Six o’clock, and the Leonard and I are stalking…

Whom might I find first off, but a single rise in the middle of the river. Visual recon betrayed a lone Drake drifting out there. These past two weeks, there have been a few, but the trout of my acquaintance have been cruising shallow water, busting those big wiggling nymphs just beneath the surface when one gets close enough. I have not seen a dun, cripple, or anything even partially on the surface been taken; not mine nor Nature’s. I guess the trout miss the good old days as much as I.

I tied on a smaller 100-Year Drake, size Ten, 1X Long, and I continued the stalk. I enjoyed the coolness of the morning mist, the soft relief from the closeness of the air in town and, every once in a while, I saw a lone drake drifting.

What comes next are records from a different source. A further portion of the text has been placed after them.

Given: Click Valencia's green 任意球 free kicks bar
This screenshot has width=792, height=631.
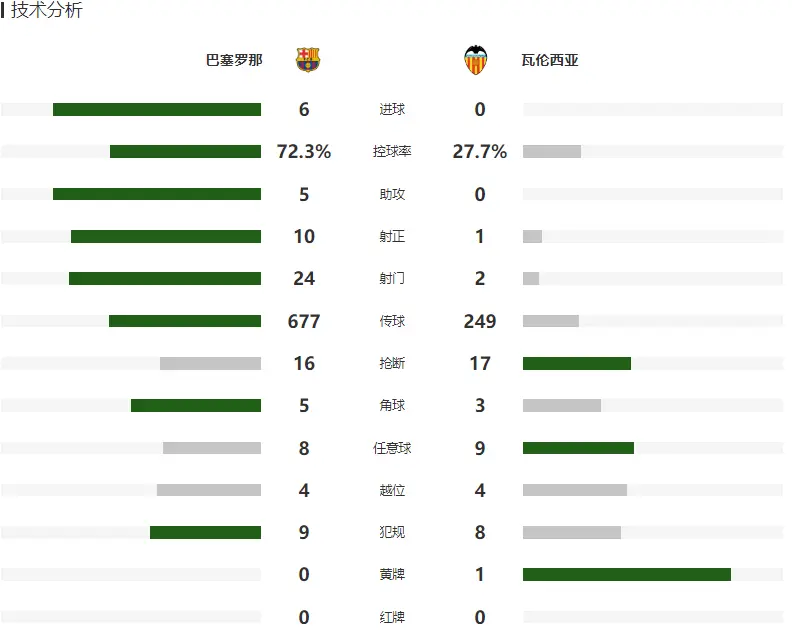Looking at the screenshot, I should click(578, 448).
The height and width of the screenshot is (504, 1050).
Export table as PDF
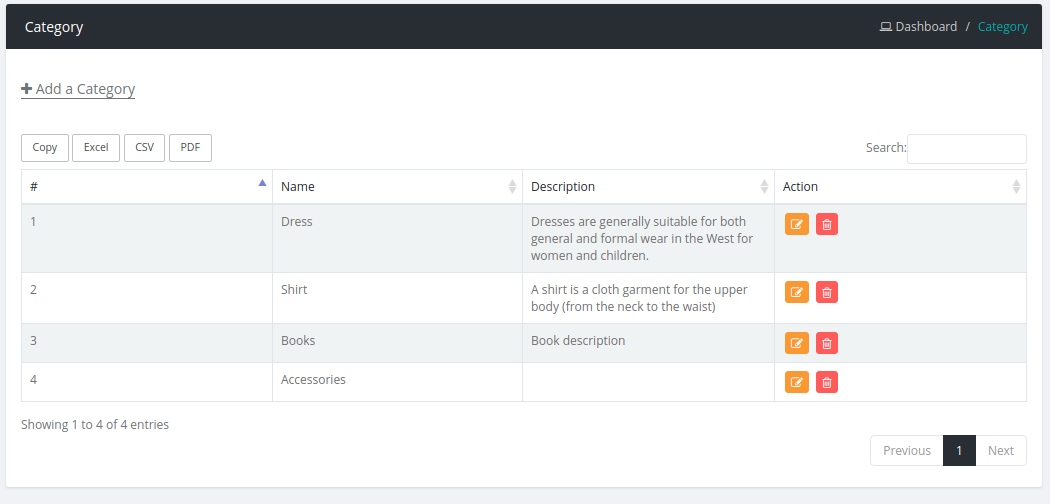(190, 148)
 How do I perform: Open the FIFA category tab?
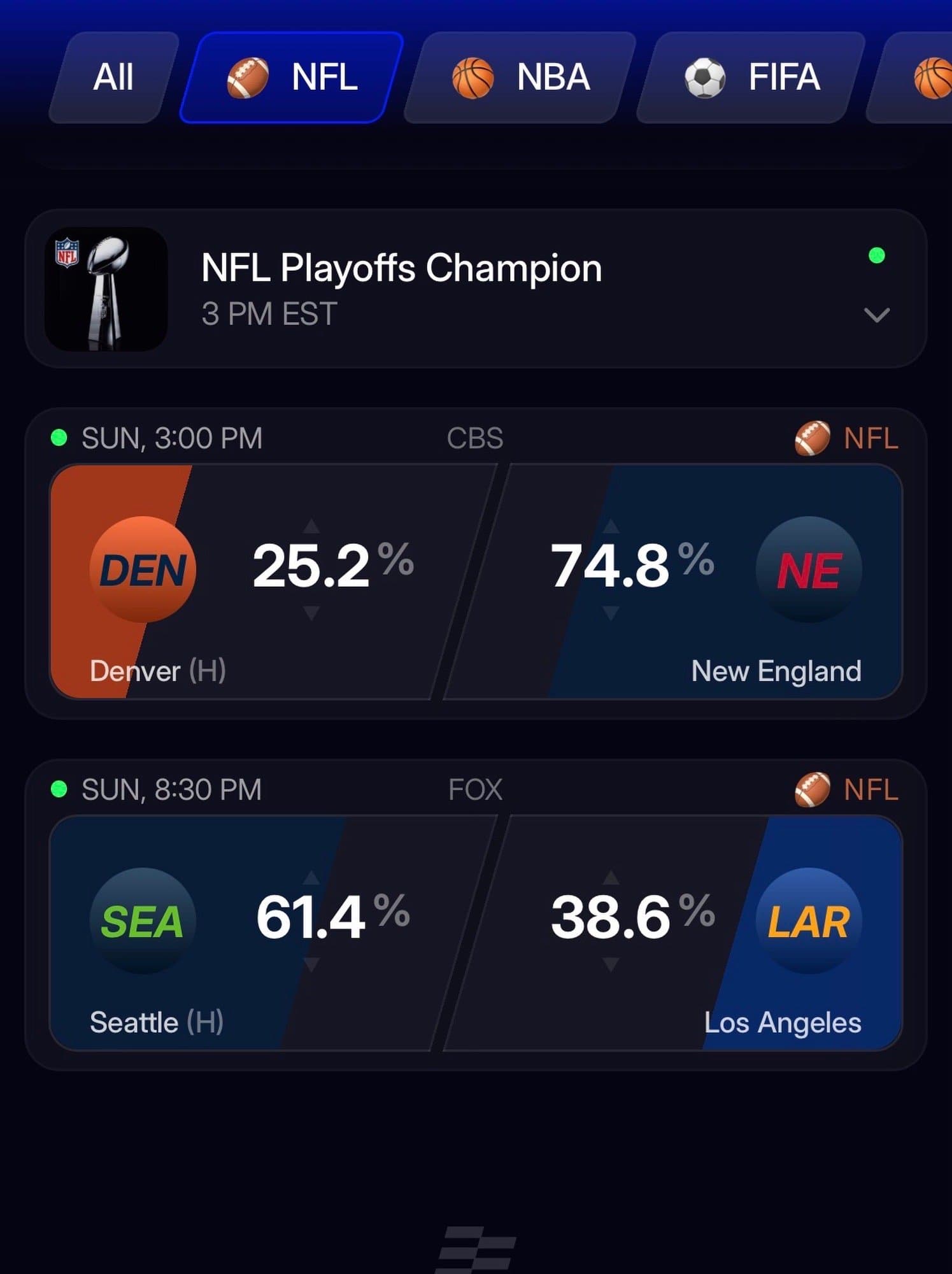[751, 78]
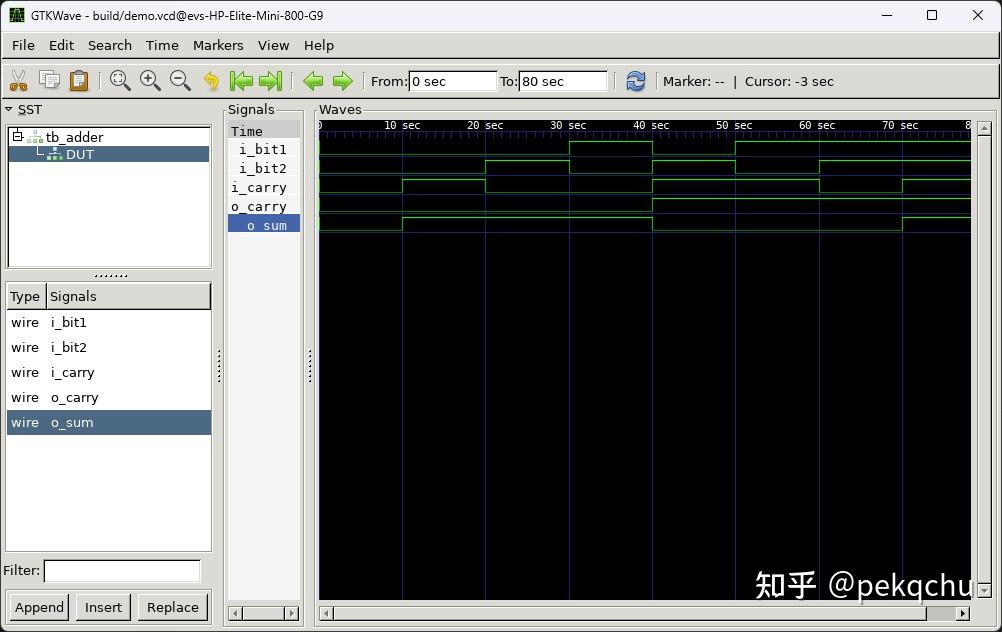Open the Markers menu

point(217,45)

I was scrutinizing one particular reach, searching for any movement which might betray a trout up and looking, and there it was – a slow, soft rise where a drake had been drifting! I was too close to my shore, so I had to close inches at a time, easing upstream and angling away. God, it seemed like an hour to get in position, moving without a trace.

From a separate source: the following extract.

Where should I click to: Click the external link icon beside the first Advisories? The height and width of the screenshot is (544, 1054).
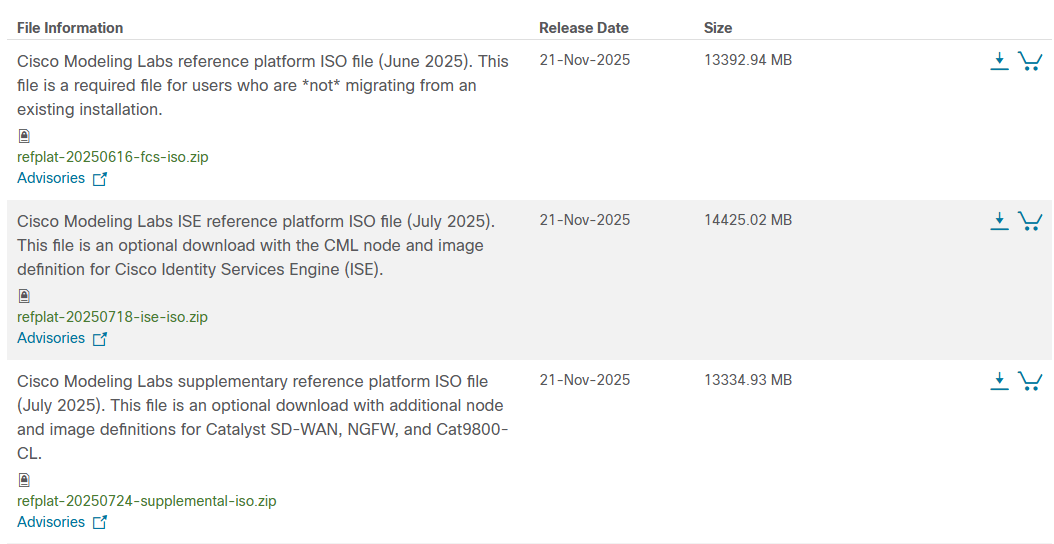tap(100, 180)
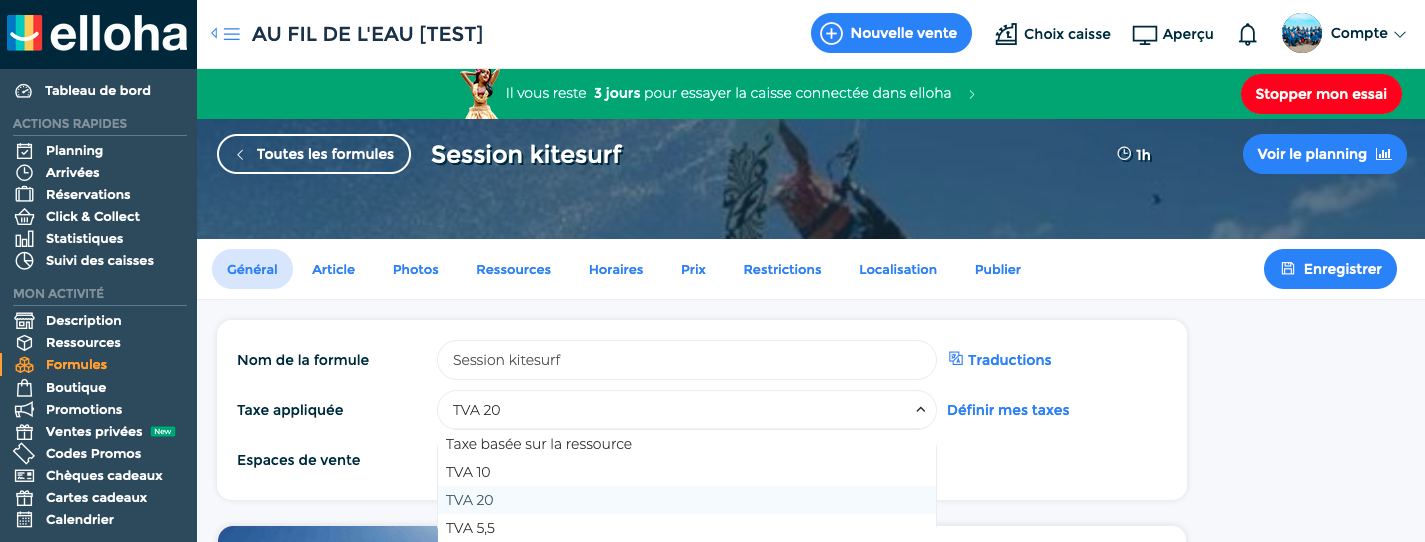Select TVA 10 from the tax list
Image resolution: width=1425 pixels, height=542 pixels.
coord(468,472)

Finally, I had enough space for a back cast, and I made my first pitch, a few feet upstream where the rise had been, for I know searchers usually move. The second cast was more tense, as I set it down two or three further above where I had seen the natural disappear, and there he was, that big head gliding barely from the water to the air, opening his mouth, and softly sucking my fly in…
The spring was coiled too tight. In my soul I know how slowly a big wild brownie can take a drifting dun, it takes time, a moment in real time, but eons in the psyche of an angler starved of that magic. Too tight, and that spring tripped early. I snatched that fly right out of his mouth. I felt him, and he felt me and vanished.